Enzyme pattern directed chemotheraphy: The effects of combinations of methotrexate, 5-fluorodeoxyuridine and thymidine on rat hepatoma cells in vitro

Abstract

The effects of methotrexate (MTX), 5-fluorodeoxyuridine (FUdR) and thymidine on the growth of four rat hepatoma lines were examined in vitro. In the rapidly growing 3924A and Novikoff lines, MTX exerted a marked anti-purine effect, as indicated by its continued toxicity in the presence of thymidine. Addition to the slower growing hepatoma lines 8999R and 8999S of 200 μM thymidine was able to sustain growth for 48 hr in the presence of MTX. However, at a lower thymidine concentration (20 μM) the MTX toxicity toward the 8999R and 8999S lines was not prevented, even in presence of hypoxanthine. Similarly, thymidine at 20 μM was able to protect the 3924A and Novikoff cell lines completely from the toxic effect of 10 μM FUdR, but this thymidine concentration did not protect the 8999R and 8999S lines.
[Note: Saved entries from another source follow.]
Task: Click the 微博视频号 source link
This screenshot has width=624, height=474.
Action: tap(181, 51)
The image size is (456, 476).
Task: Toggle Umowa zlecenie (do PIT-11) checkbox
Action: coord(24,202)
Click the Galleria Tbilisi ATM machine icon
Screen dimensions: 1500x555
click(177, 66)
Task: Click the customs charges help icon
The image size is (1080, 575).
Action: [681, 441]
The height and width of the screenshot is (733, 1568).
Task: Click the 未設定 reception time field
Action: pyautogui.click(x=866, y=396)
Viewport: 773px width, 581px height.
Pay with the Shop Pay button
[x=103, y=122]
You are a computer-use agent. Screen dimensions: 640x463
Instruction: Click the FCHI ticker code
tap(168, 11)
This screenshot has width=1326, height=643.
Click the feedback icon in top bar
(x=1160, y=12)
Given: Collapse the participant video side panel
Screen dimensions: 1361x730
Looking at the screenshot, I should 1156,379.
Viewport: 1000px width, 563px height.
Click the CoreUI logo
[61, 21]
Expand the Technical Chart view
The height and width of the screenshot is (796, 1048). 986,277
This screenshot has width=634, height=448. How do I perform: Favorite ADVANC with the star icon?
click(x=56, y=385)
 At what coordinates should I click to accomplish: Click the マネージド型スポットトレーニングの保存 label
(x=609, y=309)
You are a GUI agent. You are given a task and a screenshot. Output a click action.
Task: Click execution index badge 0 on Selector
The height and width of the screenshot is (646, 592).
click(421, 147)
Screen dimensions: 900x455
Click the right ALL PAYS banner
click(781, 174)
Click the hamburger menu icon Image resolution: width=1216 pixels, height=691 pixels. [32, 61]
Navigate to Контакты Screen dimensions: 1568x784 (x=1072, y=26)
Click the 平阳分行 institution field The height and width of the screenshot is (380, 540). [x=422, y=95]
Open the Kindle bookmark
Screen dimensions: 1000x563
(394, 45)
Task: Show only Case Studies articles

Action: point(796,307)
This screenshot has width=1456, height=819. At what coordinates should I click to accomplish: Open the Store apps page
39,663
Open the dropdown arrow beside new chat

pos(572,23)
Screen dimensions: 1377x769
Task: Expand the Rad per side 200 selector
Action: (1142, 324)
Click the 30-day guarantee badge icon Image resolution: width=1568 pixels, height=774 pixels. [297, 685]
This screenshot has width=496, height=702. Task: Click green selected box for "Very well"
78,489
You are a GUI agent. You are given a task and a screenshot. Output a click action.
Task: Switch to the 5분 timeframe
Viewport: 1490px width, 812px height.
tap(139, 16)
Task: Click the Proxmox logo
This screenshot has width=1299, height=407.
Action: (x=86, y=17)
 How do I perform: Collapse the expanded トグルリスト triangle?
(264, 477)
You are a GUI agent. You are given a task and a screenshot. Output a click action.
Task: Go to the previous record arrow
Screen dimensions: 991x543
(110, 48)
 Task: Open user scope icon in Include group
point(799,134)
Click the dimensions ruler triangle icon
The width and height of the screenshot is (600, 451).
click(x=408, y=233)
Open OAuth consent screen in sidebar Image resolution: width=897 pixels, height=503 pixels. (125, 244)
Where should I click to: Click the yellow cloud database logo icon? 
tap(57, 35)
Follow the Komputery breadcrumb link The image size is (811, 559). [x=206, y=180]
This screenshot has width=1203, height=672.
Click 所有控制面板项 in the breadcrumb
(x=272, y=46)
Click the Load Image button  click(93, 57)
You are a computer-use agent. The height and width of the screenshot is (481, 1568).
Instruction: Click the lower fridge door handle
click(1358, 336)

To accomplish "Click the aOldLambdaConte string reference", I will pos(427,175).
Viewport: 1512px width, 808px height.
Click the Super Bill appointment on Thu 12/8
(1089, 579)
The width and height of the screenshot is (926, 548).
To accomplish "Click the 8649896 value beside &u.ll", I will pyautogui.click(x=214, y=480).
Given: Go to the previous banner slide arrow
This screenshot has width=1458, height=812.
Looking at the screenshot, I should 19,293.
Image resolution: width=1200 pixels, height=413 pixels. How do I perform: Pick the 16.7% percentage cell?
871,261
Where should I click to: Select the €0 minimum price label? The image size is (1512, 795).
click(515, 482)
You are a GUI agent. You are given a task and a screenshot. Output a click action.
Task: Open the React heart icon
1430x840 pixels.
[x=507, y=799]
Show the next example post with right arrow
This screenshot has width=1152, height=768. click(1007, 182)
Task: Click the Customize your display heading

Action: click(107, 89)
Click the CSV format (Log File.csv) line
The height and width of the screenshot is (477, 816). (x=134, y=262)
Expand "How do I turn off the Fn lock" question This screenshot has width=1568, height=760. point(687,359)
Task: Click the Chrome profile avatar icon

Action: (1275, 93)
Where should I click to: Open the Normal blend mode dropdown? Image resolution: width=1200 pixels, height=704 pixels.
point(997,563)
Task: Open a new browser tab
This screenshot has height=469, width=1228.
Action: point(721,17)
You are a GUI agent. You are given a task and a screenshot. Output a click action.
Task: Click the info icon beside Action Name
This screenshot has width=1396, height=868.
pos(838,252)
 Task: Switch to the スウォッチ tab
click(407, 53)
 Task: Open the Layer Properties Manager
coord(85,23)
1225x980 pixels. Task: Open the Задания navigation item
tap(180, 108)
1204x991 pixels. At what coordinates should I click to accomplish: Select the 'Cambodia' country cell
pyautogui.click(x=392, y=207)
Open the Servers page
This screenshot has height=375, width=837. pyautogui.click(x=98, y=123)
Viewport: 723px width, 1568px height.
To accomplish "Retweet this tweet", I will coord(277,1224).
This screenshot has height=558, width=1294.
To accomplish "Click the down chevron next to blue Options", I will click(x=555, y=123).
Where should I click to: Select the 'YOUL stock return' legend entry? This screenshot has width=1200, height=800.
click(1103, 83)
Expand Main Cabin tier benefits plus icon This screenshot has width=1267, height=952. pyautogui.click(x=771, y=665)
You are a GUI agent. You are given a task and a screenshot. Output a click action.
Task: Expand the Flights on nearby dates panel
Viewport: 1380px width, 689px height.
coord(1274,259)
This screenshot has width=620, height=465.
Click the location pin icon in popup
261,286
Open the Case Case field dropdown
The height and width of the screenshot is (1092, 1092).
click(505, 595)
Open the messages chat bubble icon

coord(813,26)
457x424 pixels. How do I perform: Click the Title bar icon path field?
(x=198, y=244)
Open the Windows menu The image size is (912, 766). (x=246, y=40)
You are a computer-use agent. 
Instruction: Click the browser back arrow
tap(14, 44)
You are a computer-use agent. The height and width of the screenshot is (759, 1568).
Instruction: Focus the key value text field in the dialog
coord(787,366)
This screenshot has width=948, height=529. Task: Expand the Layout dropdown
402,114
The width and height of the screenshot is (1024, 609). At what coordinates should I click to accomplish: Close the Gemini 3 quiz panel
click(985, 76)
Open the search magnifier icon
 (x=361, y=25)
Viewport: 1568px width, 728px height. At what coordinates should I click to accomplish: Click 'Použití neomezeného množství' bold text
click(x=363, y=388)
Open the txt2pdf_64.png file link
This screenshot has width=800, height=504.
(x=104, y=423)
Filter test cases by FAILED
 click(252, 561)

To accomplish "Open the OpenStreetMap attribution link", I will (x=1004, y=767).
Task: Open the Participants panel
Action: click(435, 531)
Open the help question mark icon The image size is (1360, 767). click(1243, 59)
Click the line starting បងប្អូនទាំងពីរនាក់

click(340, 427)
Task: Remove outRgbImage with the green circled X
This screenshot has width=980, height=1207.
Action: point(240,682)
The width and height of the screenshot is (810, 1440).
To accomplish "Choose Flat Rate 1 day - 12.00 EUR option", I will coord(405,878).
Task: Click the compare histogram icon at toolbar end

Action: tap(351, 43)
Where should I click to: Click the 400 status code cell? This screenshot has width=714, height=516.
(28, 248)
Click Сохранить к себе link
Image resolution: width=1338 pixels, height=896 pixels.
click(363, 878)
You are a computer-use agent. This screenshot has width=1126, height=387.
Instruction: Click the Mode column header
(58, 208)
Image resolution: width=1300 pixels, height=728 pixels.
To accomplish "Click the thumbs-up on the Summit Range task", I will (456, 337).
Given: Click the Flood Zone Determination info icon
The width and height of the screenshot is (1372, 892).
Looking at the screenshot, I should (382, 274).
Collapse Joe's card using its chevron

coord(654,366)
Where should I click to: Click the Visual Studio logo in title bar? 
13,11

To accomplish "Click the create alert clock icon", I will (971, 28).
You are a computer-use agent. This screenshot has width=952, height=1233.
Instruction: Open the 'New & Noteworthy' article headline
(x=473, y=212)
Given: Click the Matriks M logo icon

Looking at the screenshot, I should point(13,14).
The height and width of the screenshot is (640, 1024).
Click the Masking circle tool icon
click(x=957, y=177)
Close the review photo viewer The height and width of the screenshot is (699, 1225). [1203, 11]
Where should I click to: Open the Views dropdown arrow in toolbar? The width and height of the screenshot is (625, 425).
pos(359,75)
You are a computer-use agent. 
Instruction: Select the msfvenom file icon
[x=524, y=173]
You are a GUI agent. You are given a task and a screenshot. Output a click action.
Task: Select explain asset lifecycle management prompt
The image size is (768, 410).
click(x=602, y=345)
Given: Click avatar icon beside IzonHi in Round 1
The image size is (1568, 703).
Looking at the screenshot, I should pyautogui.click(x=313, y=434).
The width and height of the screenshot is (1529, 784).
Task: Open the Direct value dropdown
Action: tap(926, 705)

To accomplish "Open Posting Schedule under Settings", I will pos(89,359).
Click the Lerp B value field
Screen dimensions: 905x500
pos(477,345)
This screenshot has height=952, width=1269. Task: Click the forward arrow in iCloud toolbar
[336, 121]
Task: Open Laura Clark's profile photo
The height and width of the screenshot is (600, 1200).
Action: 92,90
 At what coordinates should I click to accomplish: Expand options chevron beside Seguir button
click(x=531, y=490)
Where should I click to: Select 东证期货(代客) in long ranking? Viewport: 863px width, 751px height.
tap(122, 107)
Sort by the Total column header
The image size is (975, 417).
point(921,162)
The failure of thymidine to protect the latter hepatoma lines was attributed to the rapid breakdown of thymidine in these cells. This interpretation was supported by experiments where addition of 5-diazouracil, an inhibitor of the rate-limiting enzyme of thymidine catabolism (dihydrothymine dehydrogenase), to the cultures resulted in an increased degree of rescue from FUdR by 20 μM thymidine. The combination of MTX and FUdR treatment in the slow growing hepatomas showed summation, but the two agents were less than additive in the rapidly growing lines. The results of these drug combination studies are interpreted in the context of the patterns of competing enzymes characteristic of the various tumor cell lines.